== Directions ==
Could you set down every record exactly as it appears?

== Material for this task ==

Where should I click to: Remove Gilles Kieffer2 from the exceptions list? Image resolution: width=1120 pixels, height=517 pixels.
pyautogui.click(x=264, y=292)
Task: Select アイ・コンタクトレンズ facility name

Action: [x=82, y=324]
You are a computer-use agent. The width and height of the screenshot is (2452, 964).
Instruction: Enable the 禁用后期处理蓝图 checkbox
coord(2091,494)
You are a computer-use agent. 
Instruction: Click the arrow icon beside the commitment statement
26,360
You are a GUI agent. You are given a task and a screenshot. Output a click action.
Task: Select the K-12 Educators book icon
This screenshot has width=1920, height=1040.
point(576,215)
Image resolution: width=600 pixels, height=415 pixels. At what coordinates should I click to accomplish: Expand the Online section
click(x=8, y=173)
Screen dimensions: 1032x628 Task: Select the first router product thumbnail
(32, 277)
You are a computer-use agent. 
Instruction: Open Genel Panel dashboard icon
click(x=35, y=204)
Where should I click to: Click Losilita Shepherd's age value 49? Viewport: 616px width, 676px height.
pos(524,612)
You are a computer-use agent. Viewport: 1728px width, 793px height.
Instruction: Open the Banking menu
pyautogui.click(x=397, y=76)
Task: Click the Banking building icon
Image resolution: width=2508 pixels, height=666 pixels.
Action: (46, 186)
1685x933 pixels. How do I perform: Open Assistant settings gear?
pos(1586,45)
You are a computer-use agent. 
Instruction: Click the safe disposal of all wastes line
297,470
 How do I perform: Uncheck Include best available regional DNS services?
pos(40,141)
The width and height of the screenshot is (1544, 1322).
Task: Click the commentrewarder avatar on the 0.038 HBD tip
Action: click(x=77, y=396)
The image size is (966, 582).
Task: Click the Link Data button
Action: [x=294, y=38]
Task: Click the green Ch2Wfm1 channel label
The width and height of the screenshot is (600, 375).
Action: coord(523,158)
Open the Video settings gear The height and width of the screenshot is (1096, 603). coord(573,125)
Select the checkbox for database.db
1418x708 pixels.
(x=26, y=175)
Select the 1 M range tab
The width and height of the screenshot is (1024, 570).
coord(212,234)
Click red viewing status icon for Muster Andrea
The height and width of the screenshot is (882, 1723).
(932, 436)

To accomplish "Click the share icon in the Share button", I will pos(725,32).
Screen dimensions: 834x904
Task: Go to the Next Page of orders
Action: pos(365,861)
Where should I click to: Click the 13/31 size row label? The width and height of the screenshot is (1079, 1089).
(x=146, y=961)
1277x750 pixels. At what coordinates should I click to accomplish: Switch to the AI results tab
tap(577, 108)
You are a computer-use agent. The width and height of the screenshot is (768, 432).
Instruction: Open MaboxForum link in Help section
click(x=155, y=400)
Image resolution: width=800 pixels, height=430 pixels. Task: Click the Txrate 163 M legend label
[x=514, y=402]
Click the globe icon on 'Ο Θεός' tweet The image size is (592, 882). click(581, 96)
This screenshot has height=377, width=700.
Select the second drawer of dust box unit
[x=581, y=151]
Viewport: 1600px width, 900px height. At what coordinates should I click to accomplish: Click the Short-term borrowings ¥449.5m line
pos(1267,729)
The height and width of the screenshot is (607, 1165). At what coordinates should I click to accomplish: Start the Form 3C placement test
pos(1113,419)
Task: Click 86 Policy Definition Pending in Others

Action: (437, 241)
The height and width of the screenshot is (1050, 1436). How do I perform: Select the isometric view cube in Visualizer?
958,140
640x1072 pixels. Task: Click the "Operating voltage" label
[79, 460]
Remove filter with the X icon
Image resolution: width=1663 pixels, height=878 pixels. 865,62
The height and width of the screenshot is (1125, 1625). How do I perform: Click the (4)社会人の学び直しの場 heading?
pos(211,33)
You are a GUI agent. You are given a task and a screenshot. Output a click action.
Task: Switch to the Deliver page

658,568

== Answer section ==
Where should I click to: Remove Gilles Kieffer2 from the exceptions list? Image resolution: width=1120 pixels, height=517 pixels.
pyautogui.click(x=264, y=292)
Task: Select アイ・コンタクトレンズ facility name

Action: [x=82, y=324]
You are a computer-use agent. The width and height of the screenshot is (2452, 964).
Instruction: Enable the 禁用后期处理蓝图 checkbox
coord(2091,494)
You are a computer-use agent. 
Instruction: Click the arrow icon beside the commitment statement
26,360
You are a GUI agent. You are given a task and a screenshot. Output a click action.
Task: Select the K-12 Educators book icon
This screenshot has width=1920, height=1040.
point(576,215)
Image resolution: width=600 pixels, height=415 pixels. At what coordinates should I click to accomplish: Expand the Online section
click(x=8, y=173)
Screen dimensions: 1032x628 Task: Select the first router product thumbnail
(32, 277)
You are a computer-use agent. 
Instruction: Open Genel Panel dashboard icon
click(x=35, y=204)
Where should I click to: Click Losilita Shepherd's age value 49? Viewport: 616px width, 676px height.
pos(524,612)
You are a computer-use agent. Viewport: 1728px width, 793px height.
Instruction: Open the Banking menu
pyautogui.click(x=397, y=76)
Task: Click the Banking building icon
Image resolution: width=2508 pixels, height=666 pixels.
Action: (46, 186)
1685x933 pixels. How do I perform: Open Assistant settings gear?
pos(1586,45)
You are a computer-use agent. 
Instruction: Click the safe disposal of all wastes line
297,470
 How do I perform: Uncheck Include best available regional DNS services?
pos(40,141)
The width and height of the screenshot is (1544, 1322).
Task: Click the commentrewarder avatar on the 0.038 HBD tip
Action: click(x=77, y=396)
The image size is (966, 582).
Task: Click the Link Data button
Action: [x=294, y=38]
Task: Click the green Ch2Wfm1 channel label
The width and height of the screenshot is (600, 375).
Action: coord(523,158)
Open the Video settings gear The height and width of the screenshot is (1096, 603). coord(573,125)
Select the checkbox for database.db
1418x708 pixels.
(x=26, y=175)
Select the 1 M range tab
The width and height of the screenshot is (1024, 570).
coord(212,234)
Click red viewing status icon for Muster Andrea
The height and width of the screenshot is (882, 1723).
(932, 436)

To accomplish "Click the share icon in the Share button", I will pos(725,32).
Screen dimensions: 834x904
Task: Go to the Next Page of orders
Action: pos(365,861)
Where should I click to: Click the 13/31 size row label? The width and height of the screenshot is (1079, 1089).
(x=146, y=961)
1277x750 pixels. At what coordinates should I click to accomplish: Switch to the AI results tab
tap(577, 108)
You are a computer-use agent. The width and height of the screenshot is (768, 432).
Instruction: Open MaboxForum link in Help section
click(x=155, y=400)
Image resolution: width=800 pixels, height=430 pixels. Task: Click the Txrate 163 M legend label
[x=514, y=402]
Click the globe icon on 'Ο Θεός' tweet The image size is (592, 882). click(581, 96)
This screenshot has height=377, width=700.
Select the second drawer of dust box unit
[x=581, y=151]
Viewport: 1600px width, 900px height. At what coordinates should I click to accomplish: Click the Short-term borrowings ¥449.5m line
pos(1267,729)
The height and width of the screenshot is (607, 1165). At what coordinates should I click to accomplish: Start the Form 3C placement test
pos(1113,419)
Task: Click 86 Policy Definition Pending in Others

Action: (437, 241)
The height and width of the screenshot is (1050, 1436). How do I perform: Select the isometric view cube in Visualizer?
958,140
640x1072 pixels. Task: Click the "Operating voltage" label
[79, 460]
Remove filter with the X icon
Image resolution: width=1663 pixels, height=878 pixels. 865,62
The height and width of the screenshot is (1125, 1625). How do I perform: Click the (4)社会人の学び直しの場 heading?
pos(211,33)
You are a GUI agent. You are given a task and a screenshot. Output a click action.
Task: Switch to the Deliver page

658,568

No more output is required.